Migrant Bird Arrivals

by Carl Strang

Today I conclude my review of early season phenology by considering arrival dates of migrant birds at Mayslake Forest Preserve. A few of these data are from late February, most are from March.

The eastern phoebe usually begins to arrive in March. This year, the first phoebe appeared at Mayslake 6 days earlier than in 2011, 11 days earlier than in 2010, and 9 days earlier than in 2009.

Bird arrival dates did not show quite the dramatic differences from previous years as did first flower dates or first insect appearances. Nevertheless, birds were showing up early in February and March. Relative to 2011, 16 bird species appeared a median 4.5 days early in 2012 (range 23 days earlier to 21 days later). The difference was larger in comparison to 2010: 15 bird species arrived a median 11 days earlier (range 0-31 days earlier). Finally, 16 bird species appeared a median 3 days earlier in 2012 than in 2009 (range 9 days earlier to 13 days later).
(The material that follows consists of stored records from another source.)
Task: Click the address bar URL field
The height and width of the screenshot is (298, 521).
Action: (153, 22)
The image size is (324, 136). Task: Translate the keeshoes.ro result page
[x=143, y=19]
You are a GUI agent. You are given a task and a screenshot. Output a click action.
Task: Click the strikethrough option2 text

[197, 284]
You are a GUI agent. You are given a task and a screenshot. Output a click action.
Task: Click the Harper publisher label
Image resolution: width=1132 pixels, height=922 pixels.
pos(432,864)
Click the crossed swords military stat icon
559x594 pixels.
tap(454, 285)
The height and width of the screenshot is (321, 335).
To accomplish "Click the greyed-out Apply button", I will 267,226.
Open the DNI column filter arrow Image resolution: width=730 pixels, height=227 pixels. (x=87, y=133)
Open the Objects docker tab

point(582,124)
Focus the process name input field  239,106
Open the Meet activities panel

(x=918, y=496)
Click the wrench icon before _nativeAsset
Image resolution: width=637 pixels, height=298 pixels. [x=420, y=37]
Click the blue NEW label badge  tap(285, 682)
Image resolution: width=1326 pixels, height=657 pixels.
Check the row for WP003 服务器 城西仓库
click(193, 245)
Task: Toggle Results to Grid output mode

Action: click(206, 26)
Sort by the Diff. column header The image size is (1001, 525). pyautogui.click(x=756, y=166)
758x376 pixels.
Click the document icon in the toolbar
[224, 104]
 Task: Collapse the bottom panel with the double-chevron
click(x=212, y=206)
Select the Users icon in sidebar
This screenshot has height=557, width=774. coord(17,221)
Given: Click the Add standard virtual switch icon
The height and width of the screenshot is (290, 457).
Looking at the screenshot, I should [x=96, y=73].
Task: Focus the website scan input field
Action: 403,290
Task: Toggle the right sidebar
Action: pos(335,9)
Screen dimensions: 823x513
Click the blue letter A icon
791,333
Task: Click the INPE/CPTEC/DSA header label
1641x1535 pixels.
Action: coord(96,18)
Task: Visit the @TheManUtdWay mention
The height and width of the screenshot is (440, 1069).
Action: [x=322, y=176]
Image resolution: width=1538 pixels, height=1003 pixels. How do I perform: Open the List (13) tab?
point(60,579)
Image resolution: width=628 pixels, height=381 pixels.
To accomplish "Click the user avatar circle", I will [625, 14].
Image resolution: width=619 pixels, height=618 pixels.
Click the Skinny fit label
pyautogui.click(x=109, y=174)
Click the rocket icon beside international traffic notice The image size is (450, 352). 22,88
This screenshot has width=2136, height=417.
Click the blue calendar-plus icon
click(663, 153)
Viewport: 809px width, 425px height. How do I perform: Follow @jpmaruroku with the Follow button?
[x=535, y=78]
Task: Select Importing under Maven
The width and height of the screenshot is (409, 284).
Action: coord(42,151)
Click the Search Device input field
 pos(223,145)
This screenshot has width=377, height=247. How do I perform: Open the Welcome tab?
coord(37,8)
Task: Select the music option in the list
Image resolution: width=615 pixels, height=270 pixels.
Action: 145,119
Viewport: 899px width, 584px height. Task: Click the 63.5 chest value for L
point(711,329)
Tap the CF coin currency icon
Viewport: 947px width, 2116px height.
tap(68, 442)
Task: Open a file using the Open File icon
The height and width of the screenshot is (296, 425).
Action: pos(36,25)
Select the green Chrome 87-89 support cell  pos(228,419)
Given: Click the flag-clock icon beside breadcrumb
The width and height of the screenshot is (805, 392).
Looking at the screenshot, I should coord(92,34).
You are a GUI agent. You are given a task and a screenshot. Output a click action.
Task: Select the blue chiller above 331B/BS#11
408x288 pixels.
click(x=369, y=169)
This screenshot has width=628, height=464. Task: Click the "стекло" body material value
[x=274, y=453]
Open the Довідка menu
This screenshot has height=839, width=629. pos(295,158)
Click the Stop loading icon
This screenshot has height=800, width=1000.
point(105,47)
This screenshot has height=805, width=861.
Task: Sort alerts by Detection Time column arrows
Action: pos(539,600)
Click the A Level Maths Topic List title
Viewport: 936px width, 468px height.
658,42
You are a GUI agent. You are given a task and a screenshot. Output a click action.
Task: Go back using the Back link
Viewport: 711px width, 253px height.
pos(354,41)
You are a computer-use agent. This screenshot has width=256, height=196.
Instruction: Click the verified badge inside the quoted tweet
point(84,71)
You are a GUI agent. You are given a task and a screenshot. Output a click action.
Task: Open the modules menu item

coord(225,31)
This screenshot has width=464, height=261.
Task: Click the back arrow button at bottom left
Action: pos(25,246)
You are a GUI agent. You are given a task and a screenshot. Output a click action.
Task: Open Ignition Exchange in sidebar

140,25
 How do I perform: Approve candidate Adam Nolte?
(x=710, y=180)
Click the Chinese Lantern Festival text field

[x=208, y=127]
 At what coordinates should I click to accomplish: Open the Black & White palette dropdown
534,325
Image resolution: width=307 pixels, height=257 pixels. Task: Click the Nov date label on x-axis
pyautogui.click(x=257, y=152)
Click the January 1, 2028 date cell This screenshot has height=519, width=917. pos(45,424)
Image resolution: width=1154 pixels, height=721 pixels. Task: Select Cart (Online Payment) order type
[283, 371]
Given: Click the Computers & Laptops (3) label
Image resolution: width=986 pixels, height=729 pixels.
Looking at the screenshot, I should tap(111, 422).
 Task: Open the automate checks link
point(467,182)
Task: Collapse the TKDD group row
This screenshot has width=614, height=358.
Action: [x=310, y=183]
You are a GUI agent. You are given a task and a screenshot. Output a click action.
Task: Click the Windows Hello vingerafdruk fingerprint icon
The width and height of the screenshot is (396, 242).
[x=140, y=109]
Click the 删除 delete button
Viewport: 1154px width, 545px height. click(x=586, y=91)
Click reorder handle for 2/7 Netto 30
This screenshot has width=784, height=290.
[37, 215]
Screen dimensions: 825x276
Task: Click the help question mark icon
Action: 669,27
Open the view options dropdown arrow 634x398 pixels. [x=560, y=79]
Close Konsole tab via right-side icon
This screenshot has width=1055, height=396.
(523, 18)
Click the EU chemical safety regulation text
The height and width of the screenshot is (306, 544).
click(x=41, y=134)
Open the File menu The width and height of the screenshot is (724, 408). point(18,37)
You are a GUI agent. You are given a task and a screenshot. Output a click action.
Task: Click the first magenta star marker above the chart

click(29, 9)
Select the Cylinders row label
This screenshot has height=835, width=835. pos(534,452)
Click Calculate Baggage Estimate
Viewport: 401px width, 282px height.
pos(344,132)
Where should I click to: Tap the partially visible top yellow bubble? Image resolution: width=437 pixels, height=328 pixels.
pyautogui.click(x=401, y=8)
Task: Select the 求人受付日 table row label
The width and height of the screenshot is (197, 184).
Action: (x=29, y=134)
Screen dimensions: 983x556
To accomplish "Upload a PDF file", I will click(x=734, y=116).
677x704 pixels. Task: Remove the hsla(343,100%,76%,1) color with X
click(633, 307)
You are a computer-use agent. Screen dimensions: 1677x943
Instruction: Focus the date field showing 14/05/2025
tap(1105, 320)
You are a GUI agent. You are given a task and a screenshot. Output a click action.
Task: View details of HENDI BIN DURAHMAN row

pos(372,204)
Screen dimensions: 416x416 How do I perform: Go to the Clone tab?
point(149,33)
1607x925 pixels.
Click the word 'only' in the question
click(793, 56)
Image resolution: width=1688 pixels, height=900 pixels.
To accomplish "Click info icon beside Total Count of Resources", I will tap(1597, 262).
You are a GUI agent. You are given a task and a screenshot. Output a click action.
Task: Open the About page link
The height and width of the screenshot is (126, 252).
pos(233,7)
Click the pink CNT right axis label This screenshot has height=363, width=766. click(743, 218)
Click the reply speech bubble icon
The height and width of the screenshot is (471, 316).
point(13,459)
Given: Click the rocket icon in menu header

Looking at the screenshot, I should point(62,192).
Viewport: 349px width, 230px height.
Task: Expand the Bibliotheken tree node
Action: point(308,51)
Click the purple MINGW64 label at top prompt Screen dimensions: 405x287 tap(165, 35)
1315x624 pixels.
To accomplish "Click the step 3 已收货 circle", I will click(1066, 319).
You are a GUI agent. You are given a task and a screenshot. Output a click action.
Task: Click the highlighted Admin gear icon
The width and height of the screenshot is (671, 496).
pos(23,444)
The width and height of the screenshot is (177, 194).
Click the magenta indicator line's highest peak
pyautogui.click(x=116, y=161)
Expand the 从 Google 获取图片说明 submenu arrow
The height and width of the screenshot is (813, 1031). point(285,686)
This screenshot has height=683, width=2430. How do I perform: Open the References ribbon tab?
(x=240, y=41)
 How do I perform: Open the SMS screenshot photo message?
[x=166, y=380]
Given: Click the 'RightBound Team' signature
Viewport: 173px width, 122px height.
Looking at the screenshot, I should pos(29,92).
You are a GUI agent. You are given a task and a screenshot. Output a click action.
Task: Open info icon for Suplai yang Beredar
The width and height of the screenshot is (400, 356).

So far, the birds we are seeing are species that spent the winter in the southern U.S. They are expected to be much more responsive to weather conditions than the tropical migrants, which could not know about the early season. Therefore I expect differences in arrival dates to diminish as the migration season progresses.


  1. Lesa Hipes said,

    April 8, 2012 at 10:39 am

    Guess that means I still have to wait a bit for the warblers(other than yellow rumped) to come on up north!
    I am happy to hear the phoebes. The bike path under 294 has a pair of phoebes talking and hanging nearby.
    I don’t keep records, but I am glad you and others do.
    Looking forward to the talk that Stotz(sp?) is giving next thursday.

    • natureinquiries said,

      April 10, 2012 at 6:00 am

      Thanks Lesa,
      It will be interesting to see what if any effect we can see on those tropical migrants. Of course, with everything leafing out so early, seeing them in the first place may be the challenge!